Careful planning of use of these instructional resources could enhance this lesson immensely! Instead of just having students talk to the peers around them (who have similar view points if they're grouped homogeneously according to opinion), it could be beneficial for students to have a discussion with vertical articulation (pairing students of opposite view points together). 

This is just one, small example of adding the component of metacognition into a lesson. It's not something that you have to overhaul your lesson with, but can be seen as more of an additive. Yes, there may be more lessons that occur beforehand and after the fact with explicit instruction on metacognitive strategies, but the pay off is that students will be able to think for themselves, defend their own opinion with evidence, and be able to critique (respectively, of course) others opinions.

Wednesday, April 2, 2014

Building Word Rich Classrooms

**LTRE 511 friends...this is a post I did to make up a class absence...do not post comments to this post for fulfillment of our responses!**

As an educator, I find this to be the most frustrating of topics to learn about and implementing in my own classroom. Not because I do not see the value in it. On the contrary, I find that vocabulary is a super important component of any educational program. In fact, there is a need in our country for vocabulary growth as evidenced by the stunted growth of 4th to 8th graders' vocabulary performance from a NAEP report from  2009 to 2011.

image from NAEP report

There is no convincing of any teacher that vocabulary is important. But how do we, as educators, sift through all of the research out there and determine what exactly is the "correct" way to instruct vocabulary? There are so many schools of thought about how vocabulary should be taught, it's no wonder we're confused! We have the Isabel Becks, the Fisher and Freys, the Hiebert and Lubliners, and the list goes on and on.
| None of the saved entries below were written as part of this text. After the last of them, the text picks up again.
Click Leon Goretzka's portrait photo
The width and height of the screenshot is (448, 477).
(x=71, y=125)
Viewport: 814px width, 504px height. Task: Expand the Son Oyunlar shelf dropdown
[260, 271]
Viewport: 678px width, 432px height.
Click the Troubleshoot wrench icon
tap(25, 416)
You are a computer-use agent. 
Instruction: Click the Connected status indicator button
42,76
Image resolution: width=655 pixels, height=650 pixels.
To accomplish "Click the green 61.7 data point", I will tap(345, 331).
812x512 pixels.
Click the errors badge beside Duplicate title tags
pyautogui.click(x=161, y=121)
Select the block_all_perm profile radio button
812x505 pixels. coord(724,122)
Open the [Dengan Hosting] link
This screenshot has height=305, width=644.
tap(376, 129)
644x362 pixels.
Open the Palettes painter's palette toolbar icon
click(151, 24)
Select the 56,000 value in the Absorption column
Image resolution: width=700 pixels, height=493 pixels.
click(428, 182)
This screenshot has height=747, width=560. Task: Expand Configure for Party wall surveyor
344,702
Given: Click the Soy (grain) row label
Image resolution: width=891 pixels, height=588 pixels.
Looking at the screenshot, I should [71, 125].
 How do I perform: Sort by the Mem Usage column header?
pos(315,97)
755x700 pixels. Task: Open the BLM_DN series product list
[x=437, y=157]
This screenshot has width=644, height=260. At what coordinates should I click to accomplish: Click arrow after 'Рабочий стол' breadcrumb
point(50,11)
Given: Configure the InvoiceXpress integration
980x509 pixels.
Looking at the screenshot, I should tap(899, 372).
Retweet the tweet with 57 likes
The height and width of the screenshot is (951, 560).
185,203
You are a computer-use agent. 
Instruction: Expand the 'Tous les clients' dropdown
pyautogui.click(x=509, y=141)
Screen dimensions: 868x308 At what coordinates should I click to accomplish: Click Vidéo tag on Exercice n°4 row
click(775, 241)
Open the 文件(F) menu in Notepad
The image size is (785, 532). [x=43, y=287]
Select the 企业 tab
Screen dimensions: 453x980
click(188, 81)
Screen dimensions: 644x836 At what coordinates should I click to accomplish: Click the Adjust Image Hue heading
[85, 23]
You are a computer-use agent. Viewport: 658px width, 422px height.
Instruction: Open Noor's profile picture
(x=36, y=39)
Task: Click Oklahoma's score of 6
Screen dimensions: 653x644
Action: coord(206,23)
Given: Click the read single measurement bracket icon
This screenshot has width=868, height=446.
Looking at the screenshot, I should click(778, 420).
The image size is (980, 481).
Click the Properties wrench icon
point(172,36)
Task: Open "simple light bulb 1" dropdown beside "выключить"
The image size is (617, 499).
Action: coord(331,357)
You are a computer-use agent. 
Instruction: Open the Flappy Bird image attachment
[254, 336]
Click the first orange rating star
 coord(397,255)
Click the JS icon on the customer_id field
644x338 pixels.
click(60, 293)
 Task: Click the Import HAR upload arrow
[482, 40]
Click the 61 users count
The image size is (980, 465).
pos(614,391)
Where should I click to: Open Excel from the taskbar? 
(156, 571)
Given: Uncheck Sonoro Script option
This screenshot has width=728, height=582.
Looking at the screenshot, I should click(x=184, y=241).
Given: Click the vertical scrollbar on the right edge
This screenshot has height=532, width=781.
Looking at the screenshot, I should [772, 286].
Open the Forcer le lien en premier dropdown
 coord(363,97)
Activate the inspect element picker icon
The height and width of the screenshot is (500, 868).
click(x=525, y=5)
According to Baumann & Graves's commentary, What is Academic Vocabulary, there are several definitions of what vocabulary is. Let's start with a working definition of the "different" vocabularies that have been thrown around in the education world:

The term academic literacy refers to the language that is used within the broad domain of learning. It could be learning within the classroom or it could be the language used within the "community" of learners. Academic language is language that is specific toward schooling. it is the type of language that is expected for students to engage in during academic encounters. Academic domain knowledge is vocabulary that is used within a specific content area such as math, science, or history.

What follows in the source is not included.